A report by Reuters sheds light into the convoluted system set up by Lender Processing Services, a mortgage and foreclosure contractor that processes about half of all U.S. mortgage loans.

In our primer on the players in the foreclosure scandal, we noted that the biggest foreclosure contractor to which banks outsourced servicing tasks, Lender Processing Services (LPS), has been accused of flaws in the processing of key mortgage documents. The company has said that it is “not aware of any defects in our signing and review processes that resulted in the wrongful foreclosure of any borrower” and has maintained that flaws in its signing practices were limited to a subsidiary, DocX, which was shut down soon after the wrongdoing was discovered in 2009.

But Reuters reported on Monday that the company—which counts all 50 of the nation’s largest banks as clients for at least some services—may be in more legal trouble than it has so far let on.

DocX continued operating longer than LPS had told investors, signing its last document in May 2010—long after the U.S. Attorney’s Office began investigating the firm, as LPS acknowledged in its 2009 annual report.

Separate from the subsidiary, at least one of LPS’s own offices had signed and notarized large quantities of documents that seemed similarly suspect. These mortgage assignments may not have transferred the loan’s ownership before a foreclosure attempt was filed, which according to some state judges warrants dismissal of the foreclosure case.

As the company came under fire for its practices, it began to transfer signing operations out of its own offices, according to Reuters. The company acknowledges that it “transitioned away from signing documents on behalf of its customers,” and instead sent personnel to work “on-site at client locations” to set up signing operations there and provide training.

LPS has also been accused of fee-splitting relationships with foreclosure law firms, a charge LPS denies. (In order to prevent kickbacks from being passed on to clients, most states have laws barring lawyers from sharing legal fees with non-lawyers.) Reuters explained how the system works, noting that LPS says the firms pay the fees to use the LPS system, not in exchange for work:

Reuters has obtained new details of how the relationship worked from copies of the "network agreements" the law firms sign with LPS, among other sources. Interviews and records from court cases show that this system often worked to the detriment of homeowners struggling to keep their homes.

LPS says that clients are the ones who pick law firms to represent them in foreclosure cases.
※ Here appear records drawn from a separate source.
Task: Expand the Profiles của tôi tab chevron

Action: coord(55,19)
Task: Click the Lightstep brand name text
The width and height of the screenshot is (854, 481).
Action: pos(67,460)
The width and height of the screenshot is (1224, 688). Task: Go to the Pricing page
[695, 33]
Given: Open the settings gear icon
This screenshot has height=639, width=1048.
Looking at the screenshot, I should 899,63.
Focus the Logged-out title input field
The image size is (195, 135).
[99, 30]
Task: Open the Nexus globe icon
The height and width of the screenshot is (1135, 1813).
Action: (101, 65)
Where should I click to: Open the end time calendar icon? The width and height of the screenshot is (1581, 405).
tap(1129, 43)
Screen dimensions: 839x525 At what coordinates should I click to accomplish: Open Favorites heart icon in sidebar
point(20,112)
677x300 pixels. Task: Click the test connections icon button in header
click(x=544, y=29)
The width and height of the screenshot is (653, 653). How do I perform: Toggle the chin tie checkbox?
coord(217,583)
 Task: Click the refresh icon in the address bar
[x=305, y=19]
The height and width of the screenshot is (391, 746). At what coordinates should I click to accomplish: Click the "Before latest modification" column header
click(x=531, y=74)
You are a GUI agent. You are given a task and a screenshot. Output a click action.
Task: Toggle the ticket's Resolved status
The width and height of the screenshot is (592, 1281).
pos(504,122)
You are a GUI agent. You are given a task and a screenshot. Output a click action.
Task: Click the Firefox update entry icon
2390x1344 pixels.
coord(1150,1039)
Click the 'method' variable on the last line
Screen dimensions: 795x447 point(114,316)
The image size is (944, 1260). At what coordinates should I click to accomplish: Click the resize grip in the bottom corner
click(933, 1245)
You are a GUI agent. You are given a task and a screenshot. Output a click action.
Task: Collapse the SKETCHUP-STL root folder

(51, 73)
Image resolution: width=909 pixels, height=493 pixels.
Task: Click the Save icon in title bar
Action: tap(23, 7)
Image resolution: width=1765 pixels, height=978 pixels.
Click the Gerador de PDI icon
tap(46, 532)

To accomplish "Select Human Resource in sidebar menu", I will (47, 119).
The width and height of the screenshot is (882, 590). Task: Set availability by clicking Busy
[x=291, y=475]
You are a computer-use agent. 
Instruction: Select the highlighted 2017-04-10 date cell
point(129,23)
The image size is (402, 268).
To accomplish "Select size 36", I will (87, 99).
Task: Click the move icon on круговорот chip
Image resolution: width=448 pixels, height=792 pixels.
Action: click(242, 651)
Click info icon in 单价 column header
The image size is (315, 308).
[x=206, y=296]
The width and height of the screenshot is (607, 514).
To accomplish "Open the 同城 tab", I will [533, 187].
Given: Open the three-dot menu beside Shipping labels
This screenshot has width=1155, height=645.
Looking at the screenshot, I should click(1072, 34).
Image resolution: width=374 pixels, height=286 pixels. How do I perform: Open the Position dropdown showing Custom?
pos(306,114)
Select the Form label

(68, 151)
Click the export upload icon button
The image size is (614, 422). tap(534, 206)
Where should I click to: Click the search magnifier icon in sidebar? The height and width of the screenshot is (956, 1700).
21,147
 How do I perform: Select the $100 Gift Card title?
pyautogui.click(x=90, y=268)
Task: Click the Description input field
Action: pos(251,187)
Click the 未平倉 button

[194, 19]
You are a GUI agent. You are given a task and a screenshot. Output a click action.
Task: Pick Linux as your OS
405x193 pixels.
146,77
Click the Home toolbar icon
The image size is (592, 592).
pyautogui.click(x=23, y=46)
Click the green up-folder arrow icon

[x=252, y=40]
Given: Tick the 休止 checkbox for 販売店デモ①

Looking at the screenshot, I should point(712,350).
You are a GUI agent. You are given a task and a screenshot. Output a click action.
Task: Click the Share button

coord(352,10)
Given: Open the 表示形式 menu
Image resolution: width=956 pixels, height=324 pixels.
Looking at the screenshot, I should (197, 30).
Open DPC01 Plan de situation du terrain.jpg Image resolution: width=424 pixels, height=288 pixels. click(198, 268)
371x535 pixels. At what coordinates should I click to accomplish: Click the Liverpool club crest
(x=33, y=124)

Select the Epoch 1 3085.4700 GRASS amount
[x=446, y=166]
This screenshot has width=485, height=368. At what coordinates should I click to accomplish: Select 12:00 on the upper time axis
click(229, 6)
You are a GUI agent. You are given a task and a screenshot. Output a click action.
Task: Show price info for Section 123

But copies of its agreements with clients reviewed by Reuters state that the company's clients sign up to use LPS's network of lawyer[s]. The agreements and depositions from lawsuits show that when a homeowner goes into default, the LPS system automatically selects a law firm in its network, sometimes using criteria set by a client, and transmits an offer of work that pops up on the law firm's LPS Desktop screen.

The firm has no more than a couple of hours to accept the job. And if it does, it immediately agrees to pay an up-front fee to LPS. The law firms also pay LPS a monthly fee for use of the LPS Desktop system.

LPS has been known to push its law firms to move quickly on the legal paperwork for foreclosures, assigning firms “green,” “yellow,” and “red” ratings based on speed. LPS denied that the ratings were used to punish the slow firms, but were given so that firms could compare efficiency.

Last year, a federal bankruptcy judge noted that the LPS system had major flaws which became apparent when a law firm submitted documents that contained incorrect information from LPS and were signed without the review by lawyers. Though the judge's opinion focused its criticism on the law firm, LPS has also been the subject of recent lawsuits and is currently being investigated by the Office of the Comptroller of the Currency.